Direktur Reserse Kriminal Umum Polda Sumsel Komisaris Besar Hisar Siallagan mengatakan, pihaknya telah memanggil lima saksi untuk memeriksa kasus ini, termasuk di antaranya dokter keluarga Hardi Darmawan. Pihaknya, Selasa ini, juga masih meminta keterangan lanjutan kepada Heryanty, tetapi Heryanty dalam kondisi sakit. Pihaknya akan menerjunkan dokter kepolisian untuk memeriksa kondisi Heryanty yang sesungguhnya.
Belum ada bukti kuat yang mengarahkan pada tindak pidana.
Hisar menambahkan, kepolisian juga telah melayangkan surat kepada Bank Indonesia untuk terkait izin penggalian informasi keuangan terkait dengan kasus ini. ”Kami juga meminta keterangan dari para ahli di bidang ini,” katanya.
Pantauan Kompas di rumah Heryanty, sebuah ambulans dari Dinas Kesehatan Sumsel dan sejumlah tenaga kesehatan dikerahkan untuk memeriksa kondisi Heryanty. Bahkan, petugas juga menyiapkan tabung oksigen karena berdasarkan kabar yang beredar, Heryanty mengalami sesak napas.
Kasus lain
Hisar mengakui, sebelumnya Heryanty sempat tersandung kasus di Polda Metro Jaya, tetapi kasus tersebut tidak ada kaitannya dengan masalah ini. ”Hanya saja, jika ada yang dirugikan karena perbuatan Heryanti, kami masih menerima laporan,” ucap Hisar.
Sebelumnya, Kepala Otoritas Jasa Keuangan Regional VII Sumatera Bagian Selatan Untung Nugroho agak menyangsikan mengapa uang sebesar itu disumbangkan melalui bilyet giro. ”Bilyet giro itu biasanya digunakan untuk nominal yang lebih kecil,” ucapnya.
Bilyet giro itu biasanya digunakan untuk nominal yang lebih kecil.

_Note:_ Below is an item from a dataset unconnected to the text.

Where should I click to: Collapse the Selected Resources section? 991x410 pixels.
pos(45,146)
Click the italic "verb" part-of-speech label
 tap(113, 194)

Biasanya, ujar Untung, instrument bilyet giro bisa dicairkan kapan pun sesuai dengan permintaan pemilik giro. ”Kalaupun ternyata tidak ada uangnya, ya, bisa diisi dulu keesokan harinya. Kalau gironya langsung diisi (uang), pasti bisa cair,” kata Untung.

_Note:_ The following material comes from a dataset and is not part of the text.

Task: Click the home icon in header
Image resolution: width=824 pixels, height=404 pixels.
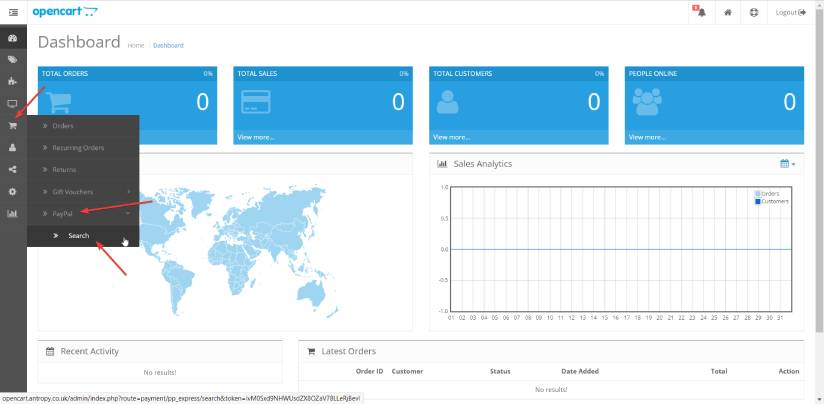Action: 728,12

Menurut dia, instrumen pembayaran yang cocok adalah RTGS (real time gross settlement) yang bisa digunakan untuk nominal dana yang lebih besar. ”Kalau dananya ada di Indonesia, sehari juga bisa dicairkan. Masalahnya, dana itu ada atau tidak,” ujar Untung.
Menurut pengamat hukum pidana sekaligus Rektor Universitas Taman Siswa Palembang Azwar Agus, pemberian hibah itu belum bisa dikatakan kasus penipuan karena belum ada bukti yang mengarah ke sana. ”Karena bilyet giro merupakan instrumen simpanan yang memiliki jangka waktu tertentu,” ucapnya.
Tekecuali jika dalam waktu yang ditentukan, pemberi hibah belum bisa memenuhi janjinya kasus ini bisa masuk ke ranah pidana, yakni pasal penipuan. Namun, hal itu harus diperkuat dengan minimal dua alat bukti. ”Karena penetapan tersangka adalah kewenangan penyidik,” ucapnya.
Kalaupun memang ada dana dari negara lain, ujar Azwar, penyidik juga harus memastikan apakah ada dana tersebut ada atau tidak.”Saya yakin penyidik juga tidak mau gegabah untuk menetapkan seseorang menjadi tersangka,” ucapnya.
Di sisi lain, penyidik juga bisa mengambil dari sisi keresahan atau kegaduhan yang muncul di masyarakat setelah acara pemberian hibah tersebut, tentu penyidik bisa mengambil pasal tentang pembohongan kepada publik. Namun, penyidik juga bisa melihat dari niat apa yang ada di balik pemberian hibah ini.
Kasus sumbangan Akidi Tio menjadi perhatian publik karena jumlahnya yang mencapai Rp 2 triliun. Sumbangan itu secara simbolis diserahkan kepada Kapolda Sumsel Inspektur Jenderal Eko Indra Heri, disaksikan tokoh masyarakat di Sumsel, termasuk Gubernur Sumsel Herman Deru, Senin, (26/7/2021) lalu.